Au total, on peut être surpris du faible nombre de travaux se préoccupant des effets des horaires de travail de nuit ou posté sur la vie sociale et de la progressive désertion de ce thème de recherche. Cela est d’autant plus étonnant que ces modalités temporelles se multiplient et que les questions d’équilibre entre la vie au et hors travail font partie des thématiques centrales et prisées. L’évolution des rythmes généraux de la société peut sûrement, en partie, expliquer ce phénomène : l’augmentation de l’amplitude d’ouverture des commerces et des services, des salles de sports ouvertes tard en soirée, des banques ouvertes le samedi, parfois même le dimanche matin, des magasins le week-end, l’ouverture de crèches tôt le matin et très tard le soir, la possibilité de voir de nombreux programmes, ou films à la demande, etc. Cet accès facilité aux services, quelle que soit l’heure, apparaît comme une conséquence de l’augmentation du nombre de salariés en horaires atypiques mais aussi et par voie de fait participe à en accroître le nombre. Aussi peut-on imaginer que ces conditions réduisent progressivement les inégalités entre travailleurs postés et travailleurs de jour devant la vie sociale et diminuent le poids des difficultés associées à ce type d’organisation.

Par contre, la question de l’équilibre de la vie familiale reste entière. À l’heure où les formes d’horaires atypiques se multiplient et où parallèlement les familles monoparentales augmentent, où les salariés français disent accorder une importance cruciale et de plus en plus forte à l’équilibre de leur vie et aux frontières qui délimitent la sphère de leur vie professionnelle et personnelle, on ne peut qu’inciter la recherche à investiguer davantage ce champ scientifique.

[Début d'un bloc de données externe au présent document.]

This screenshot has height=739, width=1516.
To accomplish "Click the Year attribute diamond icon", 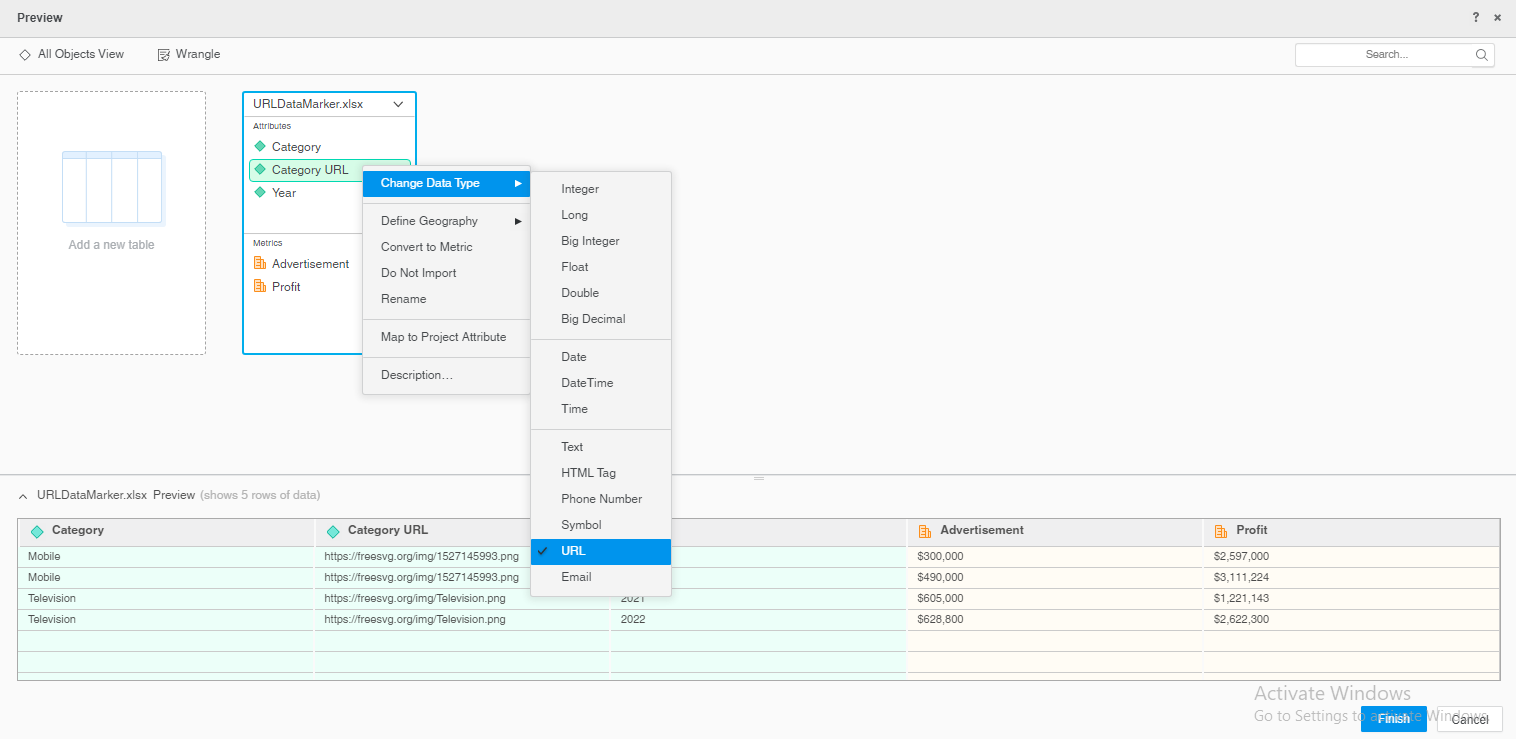I will pos(261,192).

De nombreux travaux récents attestent des effets du déséquilibre de la vie au et hors travail sur la santé. Geurts et al. (1999) font apparaître qu’un conflit entre les sphères personnelle et professionnelle prédit des troubles psychosomatiques, des troubles du sommeil ainsi que deux des trois dimensions de l’épuisement professionnel : l’épuisement émotionnel et la dépersonnalisation. Ils montrent que la perception de l’interface vie au travail et vie hors travail agit comme une variable médiatrice dans la relation entre la charge de travail et la santé perçue. La méta-analyse de Allen et al. (2000) confirme que les conflits entre vie personnelle et vie au travail affectent considérablement l’individu : anxiété, dépression, stress perçu, troubles psychosomatiques. Quick et al. (1997) tout comme Lourel et Guéguen 2007) trouvent que le conflit « vie privée / vie au travail » augmente le niveau de stress perçu par les salariés. L’émergence des risques psychosociaux en entreprise ces dernières

années nous incite à élargir nos approches en considérant l’Homme au travers de ses différentes sphères de vie et d’action.

Ce faisant, ce sont les perspectives d’actions qui s’en trouvent élargies : cet état de bien-être et de qualité de vie au travail, objectif assumé du troisième plan de santé au travail, puise sa source à l’intérieur même du bureau ou de l’usine, mais pas seulement. On voit à quel point le rythme professionnel conditionne la vie toute entière jusque dans ses composantes intimes. Il devient donc urgent d’abolir les frontières scientifiques disciplinaires (ce rapport en est une illustration) comme celles qui cloisonnent la vie au travail et hors travail. C’est vraisemblablement dans cette voie que les questions relatives au travail, y compris de nuit et/ou posté, trouveront des solutions pérennes.